:: SELECTED TEXT
Rogers Bridge » Receptive and Expressive Language Delays » Give them something to talk about

My 2 favorite activities that motivate toddlers to talk

"Jessie is AWESOME! She is very patient and has done some serious progress with my son in very short time!"

— Eldijana Muhovic Karačić

Every therapist has a “bag of tricks” with activities proven to motivate a child to talk. It is important to understand that what the adult thinks will be motivating may not be what motivates the child. It is not enough for the child to want to play with a toy or activity. We must have the toy or activity that a child loves enough that it becomes the catalyst for communication.  In other words, is the child willing to respond to your prompts and requests in order to receive the reward of a particular activity or toy? If the answer is no, you have not found the right activity, or your child may not be ready for this level of demand.

In addition to finding the right activity to motivate a child, it is important to understand a child’s capabilities before placing a demand on them. Communication occurs in many different ways and it does not always mean using words. If a child is unable to imitate words, try using eye gaze (looking at the desired item), pointing at the item, sign language, or vocalizations in response to your statement or question.
::::
:: INPUT DATA
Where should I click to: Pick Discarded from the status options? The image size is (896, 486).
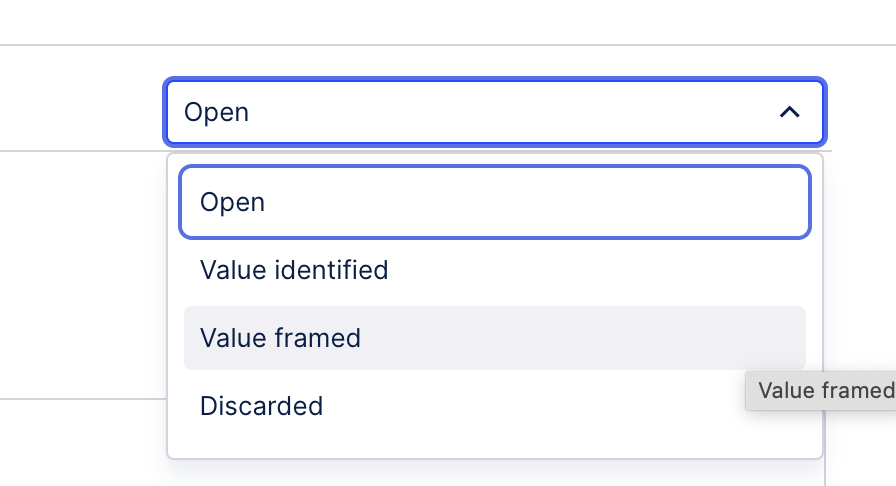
::::
_PROBLEM A_
From the text on motivating toddlers to talk, list the ways of communicating it suggests trying when a child is unable to imitate words.
_PROBLEM B_
Continue the text on motivating toddlers to talk from its last sentence.

_RESULT A_
- Eye gaze (looking at the desired item)
- Pointing at the item
- Sign language
- Vocalizations in response to your statement or question

_RESULT B_
Our favorite, fun activities are designed for children that are able to imitate and understand.  While a child may imitate a word without understanding its meaning, they do need to understand the meaning of the word to successfully work on requested and spontaneous word productions. To be sure we are incorporating meaning making in our activities we start with modeling language.  Next, we encourage imitating a word to make a request. Finally, we can encourage spontaneous productions of words by asking questions, asking questions and using gestures (pointing or holding the item) or by giving choices.

When working on language, it is important to target all types of words. Using nouns, verbs, adjectives, and pronouns will help your child combine words into phrases and sentences.


Bubbles are a staple in any therapist’s bag of tricks for good reason. Children loves bubbles and this means therapists love bubbles too. During a session, the therapist or caregiver is in control of the flow of the bubbles. So, the child relies on the parent or therapist to blow the bubbles. This is different than using a bubble machine where the child can press a button to release the bubbles. A machine allows the child to participate in this activity independently and without communicating with an adult which reduces the opportunity for verbal practice. 

Common single words that can be targeted when playing with bubbles:

  • Nouns: bubbles

  • Verbs: open, blow, pop, go, turn

  • Adjectives: big, little

  • Pronouns: I, you, my, your

Once your child can produce one-word utterances, we start modeling two-word utterances:

  • Open bubbles, go bubbles, blow bubbles, big bubbles, little bubbles, my bubbles, I

   blow, you blow, my, turn, and your turn.

Questions to encourage spontaneous productions:

  • What do you want?

  • Do you want a big bubble or a little bubble?

  • Whose turn is it?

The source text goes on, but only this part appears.